■ **Task directions**
Give back, word for word, the line that contains "Select CPU Info in the sidebar tree" and every line that follows it in the data below.

■ **Exercise inputs**
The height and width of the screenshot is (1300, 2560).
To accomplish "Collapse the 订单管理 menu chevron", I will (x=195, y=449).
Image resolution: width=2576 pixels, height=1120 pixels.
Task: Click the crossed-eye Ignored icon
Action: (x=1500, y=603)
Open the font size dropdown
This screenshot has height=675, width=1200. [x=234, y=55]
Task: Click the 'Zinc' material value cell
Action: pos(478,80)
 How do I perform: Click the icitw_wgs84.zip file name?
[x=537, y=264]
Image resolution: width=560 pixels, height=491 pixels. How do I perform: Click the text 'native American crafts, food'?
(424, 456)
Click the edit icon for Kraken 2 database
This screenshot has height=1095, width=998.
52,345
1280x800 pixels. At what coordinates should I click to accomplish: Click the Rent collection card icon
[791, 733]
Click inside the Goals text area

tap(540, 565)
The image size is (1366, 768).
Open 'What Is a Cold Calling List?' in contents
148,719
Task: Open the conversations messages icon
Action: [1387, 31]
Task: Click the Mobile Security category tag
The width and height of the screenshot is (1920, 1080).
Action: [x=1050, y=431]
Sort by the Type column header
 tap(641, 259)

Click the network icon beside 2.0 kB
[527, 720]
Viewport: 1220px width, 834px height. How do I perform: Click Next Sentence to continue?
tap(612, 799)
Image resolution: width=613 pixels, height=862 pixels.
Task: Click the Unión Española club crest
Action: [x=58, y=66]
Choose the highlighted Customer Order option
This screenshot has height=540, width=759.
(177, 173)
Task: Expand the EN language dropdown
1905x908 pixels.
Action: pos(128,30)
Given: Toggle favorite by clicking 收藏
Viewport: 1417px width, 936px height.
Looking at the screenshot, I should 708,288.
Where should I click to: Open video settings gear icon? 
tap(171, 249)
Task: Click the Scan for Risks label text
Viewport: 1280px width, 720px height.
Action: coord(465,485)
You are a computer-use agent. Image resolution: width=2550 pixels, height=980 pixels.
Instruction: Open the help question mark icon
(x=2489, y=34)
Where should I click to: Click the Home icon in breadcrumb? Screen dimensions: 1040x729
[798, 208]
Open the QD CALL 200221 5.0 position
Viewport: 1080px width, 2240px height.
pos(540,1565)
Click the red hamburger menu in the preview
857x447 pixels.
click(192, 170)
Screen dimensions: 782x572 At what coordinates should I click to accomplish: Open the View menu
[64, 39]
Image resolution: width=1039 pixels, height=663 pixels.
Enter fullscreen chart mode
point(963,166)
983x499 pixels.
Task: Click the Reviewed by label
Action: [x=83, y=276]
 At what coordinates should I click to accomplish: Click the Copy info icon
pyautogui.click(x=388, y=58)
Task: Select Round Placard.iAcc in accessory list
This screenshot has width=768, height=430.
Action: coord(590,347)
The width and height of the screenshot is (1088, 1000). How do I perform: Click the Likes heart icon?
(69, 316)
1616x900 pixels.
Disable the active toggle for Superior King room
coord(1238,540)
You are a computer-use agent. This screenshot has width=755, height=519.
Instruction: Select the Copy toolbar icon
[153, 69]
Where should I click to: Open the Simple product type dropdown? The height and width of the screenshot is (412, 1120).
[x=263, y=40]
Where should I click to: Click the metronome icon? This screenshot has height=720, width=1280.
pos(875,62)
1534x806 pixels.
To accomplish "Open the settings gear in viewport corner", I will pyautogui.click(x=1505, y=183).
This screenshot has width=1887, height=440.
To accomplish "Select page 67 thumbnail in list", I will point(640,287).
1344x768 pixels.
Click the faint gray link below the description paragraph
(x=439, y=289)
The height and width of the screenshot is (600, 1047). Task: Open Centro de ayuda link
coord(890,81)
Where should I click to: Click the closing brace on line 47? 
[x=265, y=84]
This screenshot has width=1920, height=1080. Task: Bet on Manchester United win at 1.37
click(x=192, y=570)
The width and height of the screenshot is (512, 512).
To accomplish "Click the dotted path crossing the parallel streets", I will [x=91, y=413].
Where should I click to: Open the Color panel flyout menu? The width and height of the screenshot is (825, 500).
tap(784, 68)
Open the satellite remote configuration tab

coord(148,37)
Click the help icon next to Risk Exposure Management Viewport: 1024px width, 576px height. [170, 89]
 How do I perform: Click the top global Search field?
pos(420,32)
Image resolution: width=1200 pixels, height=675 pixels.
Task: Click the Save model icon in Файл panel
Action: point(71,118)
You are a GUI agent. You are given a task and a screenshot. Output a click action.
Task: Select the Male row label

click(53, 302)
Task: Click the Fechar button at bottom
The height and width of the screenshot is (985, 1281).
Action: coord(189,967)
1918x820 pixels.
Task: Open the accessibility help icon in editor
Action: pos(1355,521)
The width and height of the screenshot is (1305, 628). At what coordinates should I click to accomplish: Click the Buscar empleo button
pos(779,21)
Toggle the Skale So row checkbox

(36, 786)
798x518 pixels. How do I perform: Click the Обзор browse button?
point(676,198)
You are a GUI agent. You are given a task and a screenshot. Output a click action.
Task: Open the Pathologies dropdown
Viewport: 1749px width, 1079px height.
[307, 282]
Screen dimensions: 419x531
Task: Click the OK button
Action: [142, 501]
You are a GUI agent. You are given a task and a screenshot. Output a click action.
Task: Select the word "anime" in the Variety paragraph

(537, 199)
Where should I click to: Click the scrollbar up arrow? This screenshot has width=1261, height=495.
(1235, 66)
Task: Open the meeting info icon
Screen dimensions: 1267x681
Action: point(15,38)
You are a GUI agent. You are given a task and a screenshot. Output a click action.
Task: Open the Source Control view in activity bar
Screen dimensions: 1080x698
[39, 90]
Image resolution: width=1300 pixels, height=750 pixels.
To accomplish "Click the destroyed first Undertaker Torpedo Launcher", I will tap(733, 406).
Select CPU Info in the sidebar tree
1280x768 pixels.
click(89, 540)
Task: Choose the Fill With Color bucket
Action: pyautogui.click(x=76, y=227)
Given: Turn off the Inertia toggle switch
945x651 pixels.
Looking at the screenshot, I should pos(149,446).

■ **Written answer**
Select CPU Info in the sidebar tree
1280x768 pixels.
click(89, 540)
Task: Choose the Fill With Color bucket
Action: pyautogui.click(x=76, y=227)
Given: Turn off the Inertia toggle switch
945x651 pixels.
Looking at the screenshot, I should pos(149,446).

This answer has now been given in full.